START MATERIAL SUPPLIED

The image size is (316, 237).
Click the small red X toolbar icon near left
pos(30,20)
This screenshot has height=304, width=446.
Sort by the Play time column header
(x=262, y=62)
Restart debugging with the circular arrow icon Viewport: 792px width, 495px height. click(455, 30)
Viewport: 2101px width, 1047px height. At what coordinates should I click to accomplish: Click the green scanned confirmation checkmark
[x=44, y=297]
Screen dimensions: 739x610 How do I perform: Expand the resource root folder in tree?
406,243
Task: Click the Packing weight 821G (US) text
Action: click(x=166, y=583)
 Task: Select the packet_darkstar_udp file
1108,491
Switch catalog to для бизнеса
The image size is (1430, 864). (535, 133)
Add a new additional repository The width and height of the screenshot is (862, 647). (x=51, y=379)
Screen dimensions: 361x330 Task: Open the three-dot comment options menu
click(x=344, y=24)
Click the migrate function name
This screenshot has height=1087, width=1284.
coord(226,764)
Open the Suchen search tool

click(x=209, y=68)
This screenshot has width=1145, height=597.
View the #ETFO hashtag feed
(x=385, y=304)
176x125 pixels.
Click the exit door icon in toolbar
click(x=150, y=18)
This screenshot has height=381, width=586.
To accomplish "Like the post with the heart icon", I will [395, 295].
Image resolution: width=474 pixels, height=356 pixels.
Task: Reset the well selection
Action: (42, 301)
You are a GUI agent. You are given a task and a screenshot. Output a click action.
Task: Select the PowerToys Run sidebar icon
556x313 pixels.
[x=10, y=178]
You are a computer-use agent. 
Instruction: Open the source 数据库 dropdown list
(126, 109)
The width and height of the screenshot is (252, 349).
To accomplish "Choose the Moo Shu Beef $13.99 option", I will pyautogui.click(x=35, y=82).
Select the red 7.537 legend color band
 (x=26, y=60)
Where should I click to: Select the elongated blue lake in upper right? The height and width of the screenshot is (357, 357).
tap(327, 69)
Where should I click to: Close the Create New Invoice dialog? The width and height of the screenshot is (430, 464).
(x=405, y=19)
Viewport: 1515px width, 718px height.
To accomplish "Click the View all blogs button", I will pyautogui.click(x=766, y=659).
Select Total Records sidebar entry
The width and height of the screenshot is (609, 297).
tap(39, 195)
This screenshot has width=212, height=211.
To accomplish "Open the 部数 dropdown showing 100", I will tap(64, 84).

END MATERIAL SUPPLIED

WHAT TO PRODUCE:
Beginning with the opening line above, retype the records exactly through the line with "Restart debugging with", both ends included.

RESULT FOR THIS TASK:
The image size is (316, 237).
Click the small red X toolbar icon near left
pos(30,20)
This screenshot has height=304, width=446.
Sort by the Play time column header
(x=262, y=62)
Restart debugging with the circular arrow icon Viewport: 792px width, 495px height. click(455, 30)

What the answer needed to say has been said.